= Helen Tenney =

Helen Barrett Tenney worked for the Comintern apparatus in the 1930s and funnelled information to the Soviet Union on behalf of the Spanish Communists where she learned espionage tradecraft.

In 1942, Tenney worked for the New York City-based Short Wave Research, a company contracted to the Office of War Information to recruit persons knowledgeable in foreign languages.

In late summer of 1943, Tenney moved from New York to Washington, D.C. at the suggestion of Jacob Golos to obtain employment with the Spanish section of the Office of Strategic Services (OSS). She moved into Mary Price's former apartment which was used as a meeting point for government employees engaged in espionage and their Soviet case handlers and couriers.

Tenny began supplying reports and memoranda from OSS. This information included a considerable quantity of data on activities of OSS personnel in virtually all sections and all countries around the world. Tenney also supplied information concerning a monitoring station on Long Island.

Beginning in 1944, Tenney was being paid a regular stipend of $50 per month — considerable for the times — which had been arranged through Joseph Katz. In December 1944, Joseph Gregg became Tenney's handler, however Tenney complained about his technique and Gregg was replaced by Inez Munoz.

Tenney resigned from the OSS in June 1946 and transferred to the United States Department of State. By then the FBI had Tenney under surveillance. The State Department eased her out of her position and revoked her passport. In January 1947, Tenney had a nervous breakdown. She was confined to a psychiatric hospital for observation after a deadly combination of alcohol and phenobarbital which was regarded as a suicide attempt. Tenney remained unconscious for five days and upon regaining consciousness, was in a delirium and regarded as in a severe hallucinatory psychotic state. Her observers overheard Tenney mumbling about being followed, having her telephone tapped, having her friends under surveillance, and being a Russian spy. She then appeared to have a violent phobia against everything Russian, even the mention of the word "Russian", and was watched closely for another suicide attempt. Doctors, citing patient confidentiality, refused to discuss the case with FBI investigators.

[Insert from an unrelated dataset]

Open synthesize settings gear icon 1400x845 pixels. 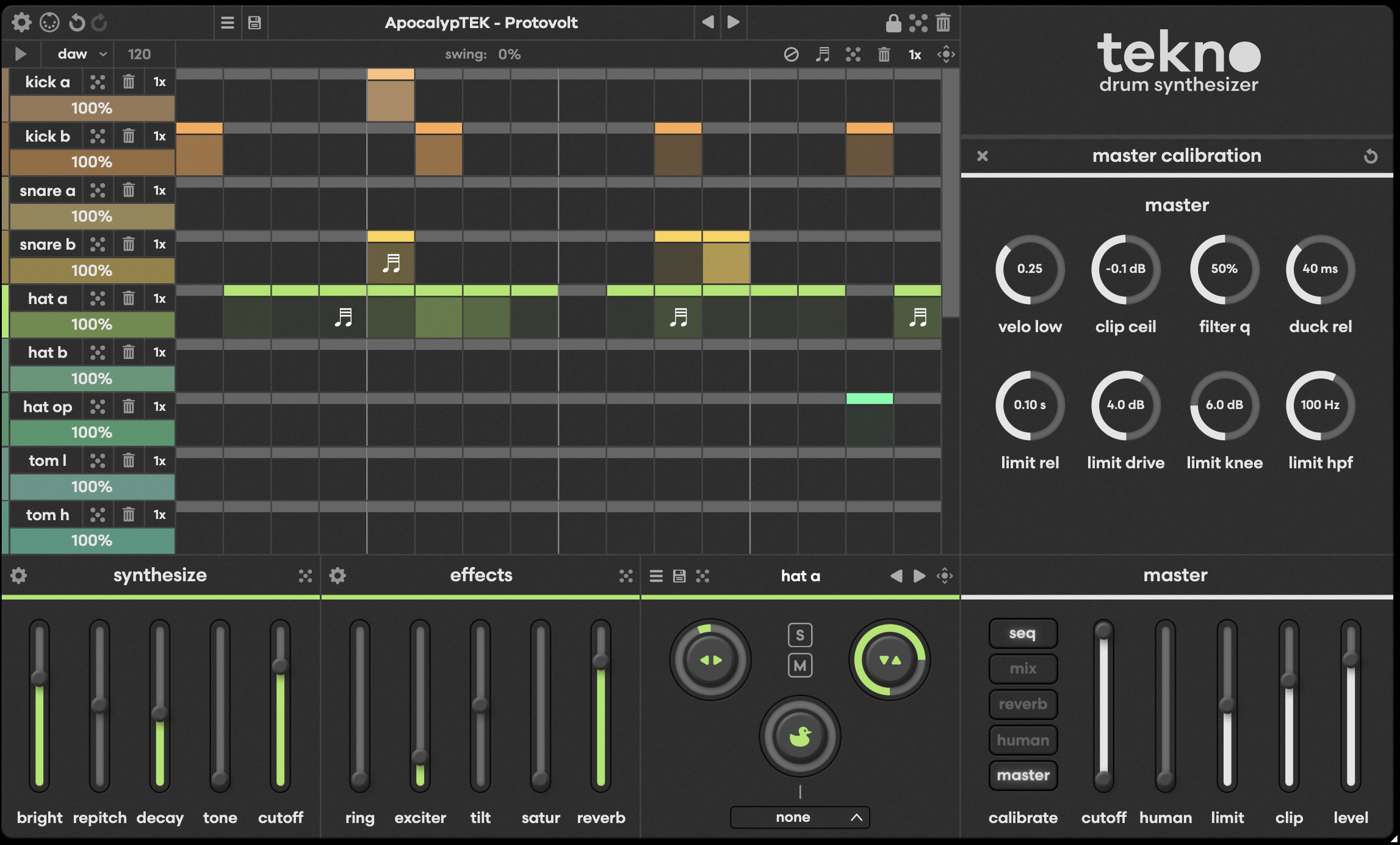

By February 1946, unbeknownst to Tenney, her contact with Soviet intelligence Elizabeth Bentley, had defected and was cooperating with the counterintelligence investigation. Bentley visited with Tenney and concluded that her suicide attempt was genuine; Tenney felt alone and isolated not knowing the larger Soviet espionage operation had been compromised and that the Soviet controllers had broken off contact with their American agents. Tenney was unremorseful and appeared to wish to reestablish contact with Soviet handlers, dashing the FBI's hopes to gain her cooperation.

In June 1947, the FBI interviewed Tenney and determined she was in frail mental and physical health.

In 1998, Tenney was identified in the Venona project transcripts as code name "Muse", based on her transfer from the dismantled OSS to the Department of State.